O Juiz Daniel da Silva Luz, responsável pela Comarca de Espumoso cancelou, depois mais de três anos, o concurso público da Prefeitura de Espumoso. A decisão, à qual cabe recurso, foi divulgada no início desta semana. O cancelamento foi um pedido feito pelo Ministério Público de Espumoso, que alegou que haviam indícios de possíveis vazamentos do gabarito da prova.

Ao tomar a decisão de cancelamento, o juiz Daniel da Silva Luz alegou que, entre as falhas encontradas no certame estão a “participação de membros da Comissão de Avaliação e Julgamento da Licitação como candidatos do concurso; participação de candidatos do concurso e/ou parentes próximos dos concursando como fiscais de prova;  falta de critérios objetivos de avaliação das provas práticas e  falta de sigilo e adoção de medidas para evitar a troca de cartões respostas dos candidatos, os quais foram acondicionados, após a entrega pelos candidatos, em envelopes sem lacre e sem qualquer assinatura dos responsáveis pelo recebimento.

Em entrevista, Daniel declarou que a decisão pelo cancelamento foi tomada com muito pesar.  “É com muito pesar que tomei essa decisão, eu sou um magistrado que fiz concurso, estudei muito para passar e sei o quanto é desgastante passar por esse processo, já passei por um concurso que teve anulação e com isso, sei o quanto é frustrante a anulação, mas infelizmente o caso em questão apresentou muitas irregularidades que não permitiram o aproveitamento.” destacou Daniel.

Além das falhas citadas acima, de acordo com a decisão, alterações de notas e consequentemente reclassificação de aprovados e o sumiço de gabaritos também foram encontradas ao longo do processo. “Algumas notas foram modificadas para mais ou para menos, por exemplo um candidato que concorreu ao cargo de vigia recebeu a nota final como 77,5 pontos, quando na correção do seu gabarito, a nota final deveria ser 50. Outro candidato que concorreu ao cargo de enfermeiro, recebeu a nota 50, quando de acordo com o gabarito, sua nota seria 52,5.” explicou o Juiz.

Alguns casos também acarretaram na aprovação de candidatos, que na classificação final foram aprovados, mas de acordo com a correção das provas, não alcançaram o número mínimo de acertos e deveriam ser reprovados do concurso. “Uma candidata classificada na 3ª posição, teve a ela atribuída a nota final 50. Todavia, a correção de sua folha de resposta apontou apenas 19 acertos, o que lhe confere 47,5 pontos, impondo-se a sua reprovação no certame;.” destaca o magistrado no processo.

De acordo com Daniel, “a participação de fiscais de prova concorrendo no certame em turno inverso ao que exerceram fiscalização, acarreta vício na aplicação dos testes. Destarte, diante de tal condição, acabaram por serem suspeitos para fiscalizarem uns aos outros em vista de suas relações sociais de amizade, coleguismo ou mesmo parentesco, seja consanguíneo ou por afinidade”.

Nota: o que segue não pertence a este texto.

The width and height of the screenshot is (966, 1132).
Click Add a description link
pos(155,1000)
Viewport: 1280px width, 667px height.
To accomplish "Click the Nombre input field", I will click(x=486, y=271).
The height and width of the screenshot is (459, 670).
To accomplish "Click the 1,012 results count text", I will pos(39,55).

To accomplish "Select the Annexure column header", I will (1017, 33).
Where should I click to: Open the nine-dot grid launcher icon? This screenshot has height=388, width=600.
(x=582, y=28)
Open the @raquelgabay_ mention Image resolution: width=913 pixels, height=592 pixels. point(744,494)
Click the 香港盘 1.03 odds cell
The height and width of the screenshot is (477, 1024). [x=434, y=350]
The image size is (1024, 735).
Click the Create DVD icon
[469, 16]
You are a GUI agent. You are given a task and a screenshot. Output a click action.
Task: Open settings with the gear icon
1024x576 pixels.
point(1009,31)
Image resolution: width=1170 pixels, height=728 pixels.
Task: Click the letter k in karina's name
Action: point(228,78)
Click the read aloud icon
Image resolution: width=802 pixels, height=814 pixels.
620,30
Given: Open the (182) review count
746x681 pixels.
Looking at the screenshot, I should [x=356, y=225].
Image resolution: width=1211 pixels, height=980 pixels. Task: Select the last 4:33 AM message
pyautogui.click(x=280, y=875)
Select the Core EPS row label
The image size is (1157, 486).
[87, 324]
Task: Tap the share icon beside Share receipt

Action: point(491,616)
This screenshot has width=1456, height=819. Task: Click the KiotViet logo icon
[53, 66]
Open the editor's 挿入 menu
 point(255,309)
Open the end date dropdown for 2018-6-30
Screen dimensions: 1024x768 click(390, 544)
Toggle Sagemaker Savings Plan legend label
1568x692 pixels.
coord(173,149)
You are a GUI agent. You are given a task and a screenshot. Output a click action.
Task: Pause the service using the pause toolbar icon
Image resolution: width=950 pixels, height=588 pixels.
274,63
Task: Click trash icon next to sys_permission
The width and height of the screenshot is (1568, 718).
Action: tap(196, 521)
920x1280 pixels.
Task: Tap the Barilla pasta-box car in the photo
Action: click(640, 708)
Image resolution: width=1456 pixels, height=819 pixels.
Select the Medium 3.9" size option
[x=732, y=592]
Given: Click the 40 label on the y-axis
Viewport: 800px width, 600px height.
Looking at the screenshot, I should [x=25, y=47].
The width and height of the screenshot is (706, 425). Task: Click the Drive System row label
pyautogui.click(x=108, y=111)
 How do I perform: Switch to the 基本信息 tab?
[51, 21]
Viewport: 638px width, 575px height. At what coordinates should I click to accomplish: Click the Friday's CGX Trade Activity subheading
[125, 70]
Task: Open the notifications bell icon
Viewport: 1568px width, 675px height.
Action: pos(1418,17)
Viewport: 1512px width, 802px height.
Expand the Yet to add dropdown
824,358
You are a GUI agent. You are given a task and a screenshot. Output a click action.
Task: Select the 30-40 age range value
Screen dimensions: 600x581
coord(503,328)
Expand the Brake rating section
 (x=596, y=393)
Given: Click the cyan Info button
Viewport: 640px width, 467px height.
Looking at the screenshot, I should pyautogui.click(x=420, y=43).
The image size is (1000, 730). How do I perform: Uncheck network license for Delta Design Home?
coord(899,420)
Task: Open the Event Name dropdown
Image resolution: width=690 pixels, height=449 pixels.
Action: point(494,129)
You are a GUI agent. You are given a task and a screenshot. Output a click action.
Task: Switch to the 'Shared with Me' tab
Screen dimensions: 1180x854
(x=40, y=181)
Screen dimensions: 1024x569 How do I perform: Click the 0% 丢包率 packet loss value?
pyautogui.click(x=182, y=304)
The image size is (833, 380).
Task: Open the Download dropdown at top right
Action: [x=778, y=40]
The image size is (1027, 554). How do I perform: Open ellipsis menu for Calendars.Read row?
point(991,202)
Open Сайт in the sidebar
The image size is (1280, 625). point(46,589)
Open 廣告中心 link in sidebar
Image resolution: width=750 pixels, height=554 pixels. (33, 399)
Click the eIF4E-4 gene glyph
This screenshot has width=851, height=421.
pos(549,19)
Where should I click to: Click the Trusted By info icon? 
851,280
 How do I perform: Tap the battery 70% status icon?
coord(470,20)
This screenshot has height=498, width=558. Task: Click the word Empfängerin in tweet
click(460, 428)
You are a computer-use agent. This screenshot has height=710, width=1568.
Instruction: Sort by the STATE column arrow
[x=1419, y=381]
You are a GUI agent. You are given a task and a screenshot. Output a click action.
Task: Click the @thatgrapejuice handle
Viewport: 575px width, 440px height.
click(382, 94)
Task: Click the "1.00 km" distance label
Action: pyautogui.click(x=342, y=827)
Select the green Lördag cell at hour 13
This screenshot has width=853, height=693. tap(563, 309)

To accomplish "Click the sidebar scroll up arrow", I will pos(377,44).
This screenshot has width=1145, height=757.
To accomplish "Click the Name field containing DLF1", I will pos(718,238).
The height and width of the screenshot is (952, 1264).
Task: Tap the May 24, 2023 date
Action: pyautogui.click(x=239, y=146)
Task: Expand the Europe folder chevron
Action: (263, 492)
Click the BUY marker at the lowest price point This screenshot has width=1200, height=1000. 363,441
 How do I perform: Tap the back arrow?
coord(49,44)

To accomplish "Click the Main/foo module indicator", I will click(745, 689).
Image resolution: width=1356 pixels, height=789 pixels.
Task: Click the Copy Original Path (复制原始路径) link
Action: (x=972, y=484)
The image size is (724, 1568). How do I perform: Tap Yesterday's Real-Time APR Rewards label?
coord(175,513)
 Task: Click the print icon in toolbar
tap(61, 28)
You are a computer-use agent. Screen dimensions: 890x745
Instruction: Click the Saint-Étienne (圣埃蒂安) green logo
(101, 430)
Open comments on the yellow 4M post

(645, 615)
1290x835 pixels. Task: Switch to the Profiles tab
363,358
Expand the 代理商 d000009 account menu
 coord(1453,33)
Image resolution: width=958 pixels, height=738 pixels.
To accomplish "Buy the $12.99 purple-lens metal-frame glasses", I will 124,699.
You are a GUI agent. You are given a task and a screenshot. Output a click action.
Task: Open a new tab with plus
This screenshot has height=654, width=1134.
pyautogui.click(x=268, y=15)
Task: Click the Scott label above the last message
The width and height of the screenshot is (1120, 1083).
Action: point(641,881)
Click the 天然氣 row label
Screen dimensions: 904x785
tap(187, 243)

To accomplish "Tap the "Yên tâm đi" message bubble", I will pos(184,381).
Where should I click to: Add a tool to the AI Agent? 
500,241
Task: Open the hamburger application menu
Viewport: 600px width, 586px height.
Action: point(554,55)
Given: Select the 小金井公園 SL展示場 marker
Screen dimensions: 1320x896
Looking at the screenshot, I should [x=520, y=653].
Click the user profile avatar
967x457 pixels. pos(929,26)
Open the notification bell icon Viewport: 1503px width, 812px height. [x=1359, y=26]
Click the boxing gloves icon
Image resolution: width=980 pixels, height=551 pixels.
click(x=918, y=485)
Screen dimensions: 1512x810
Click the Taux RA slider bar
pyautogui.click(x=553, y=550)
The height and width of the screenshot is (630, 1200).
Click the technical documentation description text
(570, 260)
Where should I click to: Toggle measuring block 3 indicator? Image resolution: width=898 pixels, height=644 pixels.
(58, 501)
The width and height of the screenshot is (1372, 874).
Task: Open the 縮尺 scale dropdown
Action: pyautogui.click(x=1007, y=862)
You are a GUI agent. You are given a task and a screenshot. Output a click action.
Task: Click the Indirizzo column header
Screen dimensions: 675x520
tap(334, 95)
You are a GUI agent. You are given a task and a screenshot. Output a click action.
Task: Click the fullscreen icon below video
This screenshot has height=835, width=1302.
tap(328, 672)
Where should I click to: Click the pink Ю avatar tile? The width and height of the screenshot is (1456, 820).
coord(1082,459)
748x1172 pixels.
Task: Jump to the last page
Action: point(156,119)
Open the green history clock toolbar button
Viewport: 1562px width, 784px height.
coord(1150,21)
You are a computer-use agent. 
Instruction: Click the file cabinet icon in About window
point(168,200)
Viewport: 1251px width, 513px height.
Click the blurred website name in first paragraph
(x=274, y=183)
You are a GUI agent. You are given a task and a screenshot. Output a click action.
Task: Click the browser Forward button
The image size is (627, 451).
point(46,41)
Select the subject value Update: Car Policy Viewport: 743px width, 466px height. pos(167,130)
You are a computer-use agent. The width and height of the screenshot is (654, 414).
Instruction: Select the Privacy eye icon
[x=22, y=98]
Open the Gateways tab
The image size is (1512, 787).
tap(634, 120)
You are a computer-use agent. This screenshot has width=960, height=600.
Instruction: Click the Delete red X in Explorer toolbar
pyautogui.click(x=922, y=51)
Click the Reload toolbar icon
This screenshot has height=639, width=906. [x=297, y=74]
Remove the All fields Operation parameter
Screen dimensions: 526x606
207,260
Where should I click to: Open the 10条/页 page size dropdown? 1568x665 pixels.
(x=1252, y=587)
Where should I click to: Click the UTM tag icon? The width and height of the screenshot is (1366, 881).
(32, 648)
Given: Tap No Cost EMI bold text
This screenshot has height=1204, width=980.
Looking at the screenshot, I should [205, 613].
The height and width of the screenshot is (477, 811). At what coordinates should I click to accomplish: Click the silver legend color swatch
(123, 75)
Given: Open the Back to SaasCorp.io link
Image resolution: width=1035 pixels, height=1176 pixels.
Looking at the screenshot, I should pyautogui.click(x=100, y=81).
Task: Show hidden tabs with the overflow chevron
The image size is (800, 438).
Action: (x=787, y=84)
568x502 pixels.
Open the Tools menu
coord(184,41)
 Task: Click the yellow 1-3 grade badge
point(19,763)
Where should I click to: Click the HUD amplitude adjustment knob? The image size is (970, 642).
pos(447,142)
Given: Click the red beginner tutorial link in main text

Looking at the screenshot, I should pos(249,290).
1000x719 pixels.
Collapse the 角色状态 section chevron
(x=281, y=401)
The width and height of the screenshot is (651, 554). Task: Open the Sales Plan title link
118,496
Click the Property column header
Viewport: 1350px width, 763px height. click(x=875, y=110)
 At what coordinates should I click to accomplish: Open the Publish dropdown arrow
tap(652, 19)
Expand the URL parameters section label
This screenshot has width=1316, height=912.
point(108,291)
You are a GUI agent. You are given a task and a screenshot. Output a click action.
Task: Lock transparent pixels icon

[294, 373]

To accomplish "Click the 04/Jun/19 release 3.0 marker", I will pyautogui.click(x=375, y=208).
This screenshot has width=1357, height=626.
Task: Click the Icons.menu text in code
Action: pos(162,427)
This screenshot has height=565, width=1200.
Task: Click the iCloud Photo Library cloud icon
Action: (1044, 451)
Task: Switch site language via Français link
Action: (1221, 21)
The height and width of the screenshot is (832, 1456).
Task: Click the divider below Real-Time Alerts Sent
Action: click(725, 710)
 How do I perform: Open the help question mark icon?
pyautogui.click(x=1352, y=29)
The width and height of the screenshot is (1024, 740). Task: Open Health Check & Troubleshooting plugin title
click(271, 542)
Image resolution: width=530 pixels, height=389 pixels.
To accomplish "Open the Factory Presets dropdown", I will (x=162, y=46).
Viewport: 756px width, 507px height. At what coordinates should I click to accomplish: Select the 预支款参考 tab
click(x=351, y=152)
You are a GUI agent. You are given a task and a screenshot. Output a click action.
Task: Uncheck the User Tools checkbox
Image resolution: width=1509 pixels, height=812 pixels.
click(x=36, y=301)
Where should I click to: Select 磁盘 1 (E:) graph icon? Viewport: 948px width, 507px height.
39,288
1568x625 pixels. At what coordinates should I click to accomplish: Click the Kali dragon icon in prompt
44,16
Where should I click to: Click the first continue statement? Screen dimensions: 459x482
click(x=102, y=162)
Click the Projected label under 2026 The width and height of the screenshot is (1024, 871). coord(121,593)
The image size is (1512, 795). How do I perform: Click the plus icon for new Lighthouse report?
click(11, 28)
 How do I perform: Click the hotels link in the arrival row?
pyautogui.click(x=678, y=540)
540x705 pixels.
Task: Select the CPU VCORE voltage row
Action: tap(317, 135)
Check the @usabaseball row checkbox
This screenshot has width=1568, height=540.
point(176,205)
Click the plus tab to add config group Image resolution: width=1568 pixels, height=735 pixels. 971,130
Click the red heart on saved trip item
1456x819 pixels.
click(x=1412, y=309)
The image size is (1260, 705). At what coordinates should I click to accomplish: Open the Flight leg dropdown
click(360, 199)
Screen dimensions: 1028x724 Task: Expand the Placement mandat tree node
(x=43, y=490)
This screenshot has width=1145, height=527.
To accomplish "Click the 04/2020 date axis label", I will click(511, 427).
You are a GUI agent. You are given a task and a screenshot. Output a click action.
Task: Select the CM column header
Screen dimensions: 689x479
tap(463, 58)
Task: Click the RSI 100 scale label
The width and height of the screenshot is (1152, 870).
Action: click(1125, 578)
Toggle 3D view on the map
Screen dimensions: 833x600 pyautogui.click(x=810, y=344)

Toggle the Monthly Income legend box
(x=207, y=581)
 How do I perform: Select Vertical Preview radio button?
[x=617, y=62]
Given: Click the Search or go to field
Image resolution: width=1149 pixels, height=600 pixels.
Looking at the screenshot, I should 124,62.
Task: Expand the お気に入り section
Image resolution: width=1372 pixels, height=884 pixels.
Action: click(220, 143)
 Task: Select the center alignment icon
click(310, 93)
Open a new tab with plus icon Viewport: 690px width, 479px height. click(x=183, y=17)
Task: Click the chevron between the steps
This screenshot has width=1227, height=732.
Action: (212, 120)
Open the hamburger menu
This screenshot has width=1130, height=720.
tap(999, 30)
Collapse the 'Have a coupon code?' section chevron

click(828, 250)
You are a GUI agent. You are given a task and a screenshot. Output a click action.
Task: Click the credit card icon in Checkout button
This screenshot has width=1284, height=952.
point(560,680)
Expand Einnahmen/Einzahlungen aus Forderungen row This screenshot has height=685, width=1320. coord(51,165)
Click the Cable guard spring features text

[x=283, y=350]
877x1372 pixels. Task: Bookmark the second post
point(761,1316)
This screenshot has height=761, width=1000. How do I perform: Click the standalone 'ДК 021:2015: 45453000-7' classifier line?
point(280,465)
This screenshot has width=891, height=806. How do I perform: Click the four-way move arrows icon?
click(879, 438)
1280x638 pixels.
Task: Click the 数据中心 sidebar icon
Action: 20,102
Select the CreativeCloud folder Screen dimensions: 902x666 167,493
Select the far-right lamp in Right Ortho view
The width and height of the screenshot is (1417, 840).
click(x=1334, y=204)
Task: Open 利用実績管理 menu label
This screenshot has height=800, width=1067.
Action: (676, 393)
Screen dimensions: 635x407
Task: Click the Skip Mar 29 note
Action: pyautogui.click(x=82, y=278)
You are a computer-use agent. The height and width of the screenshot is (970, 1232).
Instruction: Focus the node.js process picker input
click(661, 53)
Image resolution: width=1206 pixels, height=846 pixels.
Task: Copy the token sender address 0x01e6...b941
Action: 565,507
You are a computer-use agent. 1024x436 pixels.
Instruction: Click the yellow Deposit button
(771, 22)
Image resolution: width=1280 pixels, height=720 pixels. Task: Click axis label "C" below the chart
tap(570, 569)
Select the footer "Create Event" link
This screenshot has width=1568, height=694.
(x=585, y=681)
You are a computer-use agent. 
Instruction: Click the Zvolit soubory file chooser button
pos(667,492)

Daniel ainda explicou que a anulação do concurso seria a melhor opção, levando em conta que inúmeras pessoas que deveriam ser reprovadas, foram aprovadas com notas que não alcançaram. “Diante dos inúmeros gabaritos errados, não é possível aferir a correta classificação, a correta apuração dos resultados e diante disso sabemos que existem candidatos que passaram por méritos, mas uma grande quantidade de candidatos foram aprovados quando não deveriam.” Observou.

Existe ainda um processo de responsabilização de pessoas envolvidas nas irregularidades. Daniel destaca que já recebeu a denúncia e que a mesma possui 9 volumes. “O Ministério Público já apresentou uma denúncia bem volumosa, são nove volumes de 200 páginas cada e nós estamos analisando o denúncia que depende da apresentação de provas, as pessoas vão ter o direito de se defender e independente de responsabilização ou não, quem deve se manifestar sobre essa apresentação é o Ministério Público.” finalizou.

A decisão cabe recurso que deverá ser apresentado pelas partes envolvidas e julgado pelo Tribunal de Justiça do Estado, que decidirá por manter ou reformar a decisão.